Collection entries
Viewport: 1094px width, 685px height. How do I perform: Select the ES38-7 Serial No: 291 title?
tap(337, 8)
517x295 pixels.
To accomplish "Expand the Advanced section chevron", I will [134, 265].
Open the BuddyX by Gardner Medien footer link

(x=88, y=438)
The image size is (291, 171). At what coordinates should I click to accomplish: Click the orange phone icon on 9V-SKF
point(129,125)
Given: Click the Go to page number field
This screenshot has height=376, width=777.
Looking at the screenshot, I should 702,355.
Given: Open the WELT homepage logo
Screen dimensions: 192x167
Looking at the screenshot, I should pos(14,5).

» **PROMPT**:
Gather all lines with the string "Given" from the data.

» **TASK RESULT**:
Given: Click the Go to page number field
Given: Open the WELT homepage logo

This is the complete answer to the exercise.